Re-blogged from my advanced reporting class blog.
Something that a fellow reporter said in our lecture this week really struck me. She talked about how small shifts in our habits and actions can lead to big changes in how we report and think about journalism.
I realized that this is something I did unknowingly this semester, and it really paved the way for the big changes I’ve seen in my work.
At the beginning of the semester, I set goals for how I’d improve and change during advanced reporting. Each goal was a small shift in how I normally go about reporting, and it will soon result in me publishing my semester-long project. I’ve never done this kind of long-term reporting before, and it has really surprised me in some ways. I didn’t realize I had the ability to stick to one topic for so long, despite my love and dedication for my beat work on education. It’s been eye-opening, to say the least.
For my final post, I’d like to reflect a little on my goals for the semester.
Dig deeper: I want to focus on depth, not breadth. I want to do is spend more time with sources and subjects and try to let my reporting find the story instead of my story finding the reporting.
I definitely went for depth this semester. I spent months with one topic, trying to get at it from many different angles. Every interview that I geographically could, I held in person. I wanted to try to get to know my sources and be more personally invested in my interviews. I also did what I set out to do: I found my story organically, from my own reporting, and it makes me so incredibly proud.
Details, Details, Details: I want to try to pay more attention to what’s around me and observe so I can add those details to make my reporting come more alive. I need to remind myself to look, take better more specific notes on what I see, hear, smell and feel.
This was harder, but I still think I made progress. While i think my storytelling could use more practice, I made a concentrated effort to pay attention to my surroundings and try to incorporate that where appropriate in my stories.
Write stronger nut grafs: I want to take the time to write more cohesive, complete and concise nut grafs, and I want to nail them more often than not.
I think this was a rousing success. Not every nut graf is a hit from the start, but I’ve become so much better at drafting stronger ones and being able to edit them more purposefully. Of course I’m still working on this, but I notice a very big improvement from this time last year.

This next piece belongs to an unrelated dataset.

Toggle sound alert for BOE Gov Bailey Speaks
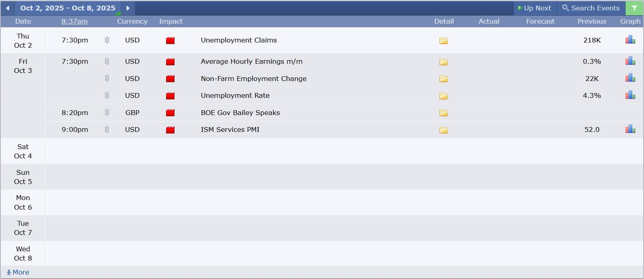This screenshot has width=644, height=279. click(x=106, y=113)
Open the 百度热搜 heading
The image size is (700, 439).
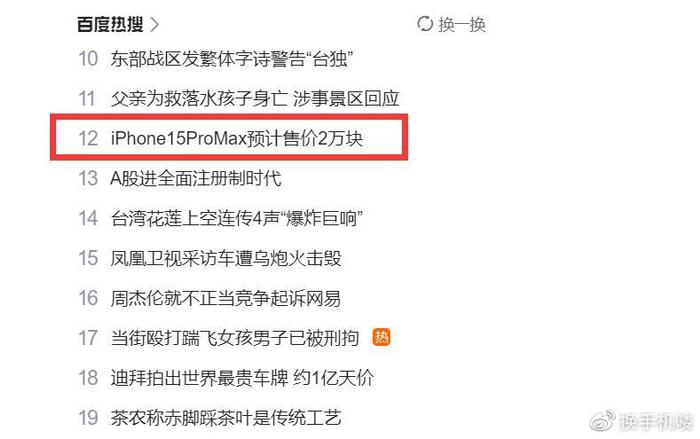(x=110, y=24)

Use more dialogue: Dialogue has that way of making an article feel like a narrative. It gives a much more intimate look at the characters in a story.
I’ve increase my use of dialogue some, but not as much as I would’ve liked or imagined. Part of that, realistically, is the subjects I’ve been reporting on. I think if I’d done more traditional storytelling with a master narrative and single subject, things might’ve gone differently. Nevertheless, I’m paying attention to it now, and awareness is the first step.

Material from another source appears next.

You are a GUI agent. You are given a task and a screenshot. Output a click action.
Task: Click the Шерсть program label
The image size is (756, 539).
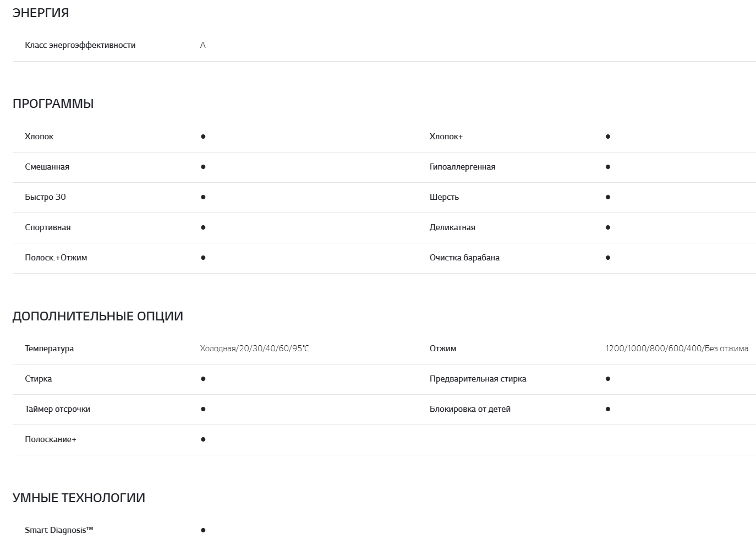(444, 197)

Focus on learning: I want to explore how we learn, why we learn the way we do, how teachers and schools manage and support different learning styles, and why there is pressure sometimes to learn in a certain way at a certain level.
This was my initial idea for my project, and although it’s changed and morphed and turned into something different, it was this first thought that got me to that point. The more I talked to sources, the more research and reflecting and questioning I did, the more it became possible to arrive at my central question.
Overall, I’m happy with how my advanced reporting semester went. Between instances of breaking news in education and crime and beat reporting, I set out to have a completely different experience from beginning reporting, and I did. While I still try to play to my strengths of writing clear, break-it-down types of stories, I now know I can do more than that. I want to branch out and become a better storyteller, and little by little, I have.
And even though every aspect of my original goals weren’t completed in their entirety, here’s what I did accomplish aside from what already has been mentioned:
- I learned I can pick up stories at the drop of a hat. I’m no longer intimidated by writing on deadline or dealing with breaking news. It’s still stressful and exciting, but not paralyzing like it once was.
- I’ve figured out how I best report: with lots and lots and LOTS of notes. I might go through stages of drafting and note-taking and rewriting, but it works for me.
- I’m becoming a much more confident interviewer. I have more strategies and tools at my disposal, and I know how to keep sources talking and on-track better than I used to.
- I’ve also realized the benefit of just having a good conversation and how that can contribute to and work well alongside an interview.
I was able to strike out on my own and come up with my own ideas and ways of covering them. I got more experience juggling the moving parts of any story assignment (graphics, photos, interviews, etc) and I feel like I know where I need to go from here to continue to improve my writing and reporting.